* [Task brief]:
Repeat, please, only the lines from the top of the data down to the line with "Add a new tab"; include both of those lines.

---- Data for this task

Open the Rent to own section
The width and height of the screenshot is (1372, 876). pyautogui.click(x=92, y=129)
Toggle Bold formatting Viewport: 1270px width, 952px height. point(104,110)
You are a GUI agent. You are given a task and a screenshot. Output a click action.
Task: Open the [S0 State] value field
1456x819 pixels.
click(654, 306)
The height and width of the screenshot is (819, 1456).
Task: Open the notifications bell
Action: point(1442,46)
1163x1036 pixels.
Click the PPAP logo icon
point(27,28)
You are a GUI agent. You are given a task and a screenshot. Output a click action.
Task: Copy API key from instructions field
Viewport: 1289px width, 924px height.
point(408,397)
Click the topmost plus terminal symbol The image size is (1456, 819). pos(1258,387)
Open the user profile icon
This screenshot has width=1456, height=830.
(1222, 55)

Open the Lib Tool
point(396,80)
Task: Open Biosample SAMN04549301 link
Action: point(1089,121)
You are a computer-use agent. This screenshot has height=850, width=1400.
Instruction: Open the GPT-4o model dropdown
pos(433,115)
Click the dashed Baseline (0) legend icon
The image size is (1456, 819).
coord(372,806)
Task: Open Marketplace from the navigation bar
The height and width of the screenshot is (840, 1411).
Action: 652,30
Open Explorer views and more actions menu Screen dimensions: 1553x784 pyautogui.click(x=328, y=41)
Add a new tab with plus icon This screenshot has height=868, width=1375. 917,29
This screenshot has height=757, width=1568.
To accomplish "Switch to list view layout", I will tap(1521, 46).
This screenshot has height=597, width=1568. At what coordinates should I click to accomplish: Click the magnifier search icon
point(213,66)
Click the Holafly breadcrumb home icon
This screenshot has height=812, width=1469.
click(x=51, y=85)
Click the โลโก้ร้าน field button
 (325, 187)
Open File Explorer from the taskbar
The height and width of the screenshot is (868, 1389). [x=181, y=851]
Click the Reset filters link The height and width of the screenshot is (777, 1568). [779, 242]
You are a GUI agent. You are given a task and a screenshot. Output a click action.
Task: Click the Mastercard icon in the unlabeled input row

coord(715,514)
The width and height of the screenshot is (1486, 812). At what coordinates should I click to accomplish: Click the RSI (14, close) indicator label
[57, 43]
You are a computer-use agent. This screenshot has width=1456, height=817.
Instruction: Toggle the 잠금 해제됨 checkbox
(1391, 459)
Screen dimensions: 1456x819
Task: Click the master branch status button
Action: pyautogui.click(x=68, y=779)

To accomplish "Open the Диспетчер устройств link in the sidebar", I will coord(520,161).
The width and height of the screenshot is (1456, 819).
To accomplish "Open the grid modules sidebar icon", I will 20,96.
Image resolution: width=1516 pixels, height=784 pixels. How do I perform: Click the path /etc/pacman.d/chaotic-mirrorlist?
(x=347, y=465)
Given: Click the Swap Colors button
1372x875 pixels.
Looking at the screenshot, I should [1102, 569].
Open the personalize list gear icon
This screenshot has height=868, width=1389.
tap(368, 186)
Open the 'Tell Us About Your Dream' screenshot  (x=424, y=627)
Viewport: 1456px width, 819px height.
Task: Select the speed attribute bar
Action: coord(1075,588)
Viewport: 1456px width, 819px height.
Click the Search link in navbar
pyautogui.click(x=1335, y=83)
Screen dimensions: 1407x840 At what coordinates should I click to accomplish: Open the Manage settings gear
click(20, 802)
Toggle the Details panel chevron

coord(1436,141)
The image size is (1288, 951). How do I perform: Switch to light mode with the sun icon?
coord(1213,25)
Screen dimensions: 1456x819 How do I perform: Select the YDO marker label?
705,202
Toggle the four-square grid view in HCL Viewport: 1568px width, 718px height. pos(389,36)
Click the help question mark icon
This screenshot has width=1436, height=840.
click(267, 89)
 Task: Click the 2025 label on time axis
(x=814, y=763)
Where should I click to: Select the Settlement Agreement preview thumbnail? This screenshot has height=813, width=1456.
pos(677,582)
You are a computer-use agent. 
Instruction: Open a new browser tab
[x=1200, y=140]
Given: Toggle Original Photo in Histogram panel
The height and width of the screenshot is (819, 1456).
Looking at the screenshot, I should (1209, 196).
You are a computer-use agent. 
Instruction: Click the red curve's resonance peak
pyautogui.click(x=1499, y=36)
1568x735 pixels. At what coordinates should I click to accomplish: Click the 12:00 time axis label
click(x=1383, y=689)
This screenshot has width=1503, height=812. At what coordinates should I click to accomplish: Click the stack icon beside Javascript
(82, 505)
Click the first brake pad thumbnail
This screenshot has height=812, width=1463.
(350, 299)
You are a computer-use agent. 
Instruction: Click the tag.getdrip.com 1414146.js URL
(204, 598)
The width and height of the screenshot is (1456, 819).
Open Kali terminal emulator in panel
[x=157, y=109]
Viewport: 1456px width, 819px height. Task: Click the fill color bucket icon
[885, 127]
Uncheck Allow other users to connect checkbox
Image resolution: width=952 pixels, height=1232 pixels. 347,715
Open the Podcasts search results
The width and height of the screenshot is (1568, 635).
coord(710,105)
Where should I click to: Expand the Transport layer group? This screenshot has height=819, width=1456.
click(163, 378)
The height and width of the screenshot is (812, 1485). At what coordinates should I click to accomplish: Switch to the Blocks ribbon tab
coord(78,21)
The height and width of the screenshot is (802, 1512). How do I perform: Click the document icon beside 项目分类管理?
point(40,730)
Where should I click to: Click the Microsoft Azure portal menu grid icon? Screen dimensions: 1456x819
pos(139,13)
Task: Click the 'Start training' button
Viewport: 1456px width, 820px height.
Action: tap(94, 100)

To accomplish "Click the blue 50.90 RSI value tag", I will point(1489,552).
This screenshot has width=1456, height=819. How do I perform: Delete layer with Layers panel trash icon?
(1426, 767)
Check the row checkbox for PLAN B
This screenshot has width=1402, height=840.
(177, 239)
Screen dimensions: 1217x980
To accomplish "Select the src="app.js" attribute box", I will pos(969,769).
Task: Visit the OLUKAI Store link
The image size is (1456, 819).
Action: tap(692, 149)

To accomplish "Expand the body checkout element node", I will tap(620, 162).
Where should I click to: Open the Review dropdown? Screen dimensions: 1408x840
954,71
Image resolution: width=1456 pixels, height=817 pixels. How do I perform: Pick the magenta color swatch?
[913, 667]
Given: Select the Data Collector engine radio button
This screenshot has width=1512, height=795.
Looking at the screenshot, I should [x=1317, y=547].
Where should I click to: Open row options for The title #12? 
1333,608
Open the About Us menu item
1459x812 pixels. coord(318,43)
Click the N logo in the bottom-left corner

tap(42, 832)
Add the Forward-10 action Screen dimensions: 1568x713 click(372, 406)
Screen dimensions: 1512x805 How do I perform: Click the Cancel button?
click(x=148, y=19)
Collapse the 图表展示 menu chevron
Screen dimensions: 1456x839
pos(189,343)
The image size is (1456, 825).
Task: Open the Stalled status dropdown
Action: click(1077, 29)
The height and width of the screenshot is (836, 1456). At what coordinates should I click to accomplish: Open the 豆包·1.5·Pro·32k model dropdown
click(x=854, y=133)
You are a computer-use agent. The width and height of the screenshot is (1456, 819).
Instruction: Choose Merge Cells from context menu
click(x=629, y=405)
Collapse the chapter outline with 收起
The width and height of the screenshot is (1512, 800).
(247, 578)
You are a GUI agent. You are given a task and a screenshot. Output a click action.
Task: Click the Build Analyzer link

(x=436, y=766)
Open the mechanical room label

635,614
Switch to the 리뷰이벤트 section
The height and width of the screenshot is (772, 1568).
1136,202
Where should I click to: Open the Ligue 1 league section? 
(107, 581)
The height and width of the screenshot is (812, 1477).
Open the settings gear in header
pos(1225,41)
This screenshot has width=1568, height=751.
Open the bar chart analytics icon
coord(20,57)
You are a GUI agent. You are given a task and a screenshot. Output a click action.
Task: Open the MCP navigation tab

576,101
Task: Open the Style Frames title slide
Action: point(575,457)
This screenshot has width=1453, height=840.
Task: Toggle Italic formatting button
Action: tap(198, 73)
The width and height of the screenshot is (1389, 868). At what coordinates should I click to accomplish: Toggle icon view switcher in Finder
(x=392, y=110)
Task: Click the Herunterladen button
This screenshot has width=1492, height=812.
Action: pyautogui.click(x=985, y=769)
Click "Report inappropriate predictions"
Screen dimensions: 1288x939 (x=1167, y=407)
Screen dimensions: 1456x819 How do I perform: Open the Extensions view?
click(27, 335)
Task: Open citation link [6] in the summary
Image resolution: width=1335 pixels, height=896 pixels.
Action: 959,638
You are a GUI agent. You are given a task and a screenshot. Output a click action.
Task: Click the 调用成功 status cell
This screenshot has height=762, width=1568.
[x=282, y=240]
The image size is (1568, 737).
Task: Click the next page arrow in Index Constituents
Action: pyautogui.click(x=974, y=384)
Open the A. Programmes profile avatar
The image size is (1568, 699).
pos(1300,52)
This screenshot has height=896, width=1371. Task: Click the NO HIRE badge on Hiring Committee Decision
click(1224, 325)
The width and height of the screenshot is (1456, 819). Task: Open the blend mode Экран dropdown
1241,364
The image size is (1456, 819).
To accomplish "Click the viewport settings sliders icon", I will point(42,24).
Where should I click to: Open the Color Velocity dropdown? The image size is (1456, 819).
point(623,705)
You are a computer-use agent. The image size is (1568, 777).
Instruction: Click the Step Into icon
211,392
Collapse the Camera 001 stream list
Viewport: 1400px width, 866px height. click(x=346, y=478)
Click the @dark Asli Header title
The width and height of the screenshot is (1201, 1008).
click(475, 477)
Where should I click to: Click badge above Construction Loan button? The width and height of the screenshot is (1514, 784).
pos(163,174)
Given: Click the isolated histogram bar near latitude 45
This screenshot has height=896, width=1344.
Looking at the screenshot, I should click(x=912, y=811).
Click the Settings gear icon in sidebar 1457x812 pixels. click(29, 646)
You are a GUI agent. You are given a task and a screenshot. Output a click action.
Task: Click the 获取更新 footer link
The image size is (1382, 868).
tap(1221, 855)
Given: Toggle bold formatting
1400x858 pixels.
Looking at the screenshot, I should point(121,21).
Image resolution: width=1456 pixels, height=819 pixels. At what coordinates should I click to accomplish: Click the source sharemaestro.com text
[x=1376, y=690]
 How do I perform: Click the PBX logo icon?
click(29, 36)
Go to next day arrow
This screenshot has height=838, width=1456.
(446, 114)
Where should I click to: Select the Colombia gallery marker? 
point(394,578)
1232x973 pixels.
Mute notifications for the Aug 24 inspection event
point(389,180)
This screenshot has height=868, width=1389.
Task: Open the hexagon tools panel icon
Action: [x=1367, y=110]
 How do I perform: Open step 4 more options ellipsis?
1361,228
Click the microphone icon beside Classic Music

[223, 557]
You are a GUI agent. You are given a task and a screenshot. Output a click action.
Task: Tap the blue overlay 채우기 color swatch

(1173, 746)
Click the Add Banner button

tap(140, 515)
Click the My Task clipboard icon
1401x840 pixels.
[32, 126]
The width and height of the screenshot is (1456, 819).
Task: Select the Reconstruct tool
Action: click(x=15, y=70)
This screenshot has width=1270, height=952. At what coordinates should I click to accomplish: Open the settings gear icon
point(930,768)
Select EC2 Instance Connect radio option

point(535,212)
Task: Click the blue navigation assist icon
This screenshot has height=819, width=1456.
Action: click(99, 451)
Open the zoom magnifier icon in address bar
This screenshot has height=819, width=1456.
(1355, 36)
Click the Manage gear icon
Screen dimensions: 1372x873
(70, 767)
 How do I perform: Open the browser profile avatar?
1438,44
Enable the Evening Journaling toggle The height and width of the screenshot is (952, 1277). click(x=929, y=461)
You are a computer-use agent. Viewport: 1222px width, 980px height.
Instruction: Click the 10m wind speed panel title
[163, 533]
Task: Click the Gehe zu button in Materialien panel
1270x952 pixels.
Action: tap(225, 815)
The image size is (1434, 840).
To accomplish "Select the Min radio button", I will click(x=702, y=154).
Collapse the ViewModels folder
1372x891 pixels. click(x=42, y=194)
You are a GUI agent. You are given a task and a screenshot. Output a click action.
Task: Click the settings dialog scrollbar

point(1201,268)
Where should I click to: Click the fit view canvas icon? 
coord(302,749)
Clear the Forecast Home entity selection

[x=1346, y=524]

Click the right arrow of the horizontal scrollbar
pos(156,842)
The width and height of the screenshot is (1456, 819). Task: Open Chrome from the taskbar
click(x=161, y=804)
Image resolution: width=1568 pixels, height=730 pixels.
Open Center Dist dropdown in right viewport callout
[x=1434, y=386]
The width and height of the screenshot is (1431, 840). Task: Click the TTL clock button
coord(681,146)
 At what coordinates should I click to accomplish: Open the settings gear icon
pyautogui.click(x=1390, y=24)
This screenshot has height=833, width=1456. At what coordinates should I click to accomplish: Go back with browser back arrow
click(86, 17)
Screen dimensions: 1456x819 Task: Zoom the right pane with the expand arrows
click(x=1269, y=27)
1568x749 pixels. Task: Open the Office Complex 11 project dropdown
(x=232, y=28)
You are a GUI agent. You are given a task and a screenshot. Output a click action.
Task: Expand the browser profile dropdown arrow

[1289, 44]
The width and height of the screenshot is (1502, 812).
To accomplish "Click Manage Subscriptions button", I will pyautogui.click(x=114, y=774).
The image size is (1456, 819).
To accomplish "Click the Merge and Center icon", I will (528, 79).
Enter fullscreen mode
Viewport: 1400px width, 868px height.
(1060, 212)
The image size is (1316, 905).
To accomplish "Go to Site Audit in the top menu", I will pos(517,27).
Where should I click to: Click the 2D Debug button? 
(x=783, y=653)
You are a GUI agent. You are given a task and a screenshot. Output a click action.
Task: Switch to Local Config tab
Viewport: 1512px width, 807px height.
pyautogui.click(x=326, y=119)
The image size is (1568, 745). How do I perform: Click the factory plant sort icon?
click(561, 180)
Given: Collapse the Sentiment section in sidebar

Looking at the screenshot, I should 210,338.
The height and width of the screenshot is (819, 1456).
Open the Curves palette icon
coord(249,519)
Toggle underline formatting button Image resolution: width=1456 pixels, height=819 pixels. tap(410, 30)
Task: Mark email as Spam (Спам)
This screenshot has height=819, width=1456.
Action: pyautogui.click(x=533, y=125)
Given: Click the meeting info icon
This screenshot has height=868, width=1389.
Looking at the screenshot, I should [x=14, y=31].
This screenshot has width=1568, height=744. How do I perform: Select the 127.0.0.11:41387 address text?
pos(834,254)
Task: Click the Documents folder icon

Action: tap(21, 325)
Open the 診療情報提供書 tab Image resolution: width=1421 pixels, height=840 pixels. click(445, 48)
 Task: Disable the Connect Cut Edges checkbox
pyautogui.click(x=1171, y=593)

--------

* [Exercise answer]:
Open the Rent to own section
The width and height of the screenshot is (1372, 876). pyautogui.click(x=92, y=129)
Toggle Bold formatting Viewport: 1270px width, 952px height. point(104,110)
You are a GUI agent. You are given a task and a screenshot. Output a click action.
Task: Open the [S0 State] value field
1456x819 pixels.
click(654, 306)
The height and width of the screenshot is (819, 1456).
Task: Open the notifications bell
Action: point(1442,46)
1163x1036 pixels.
Click the PPAP logo icon
point(27,28)
You are a GUI agent. You are given a task and a screenshot. Output a click action.
Task: Copy API key from instructions field
Viewport: 1289px width, 924px height.
point(408,397)
Click the topmost plus terminal symbol The image size is (1456, 819). pos(1258,387)
Open the user profile icon
This screenshot has width=1456, height=830.
(1222, 55)

Open the Lib Tool
point(396,80)
Task: Open Biosample SAMN04549301 link
Action: point(1089,121)
You are a computer-use agent. This screenshot has height=850, width=1400.
Instruction: Open the GPT-4o model dropdown
pos(433,115)
Click the dashed Baseline (0) legend icon
The image size is (1456, 819).
coord(372,806)
Task: Open Marketplace from the navigation bar
The height and width of the screenshot is (840, 1411).
Action: 652,30
Open Explorer views and more actions menu Screen dimensions: 1553x784 pyautogui.click(x=328, y=41)
Add a new tab with plus icon This screenshot has height=868, width=1375. 917,29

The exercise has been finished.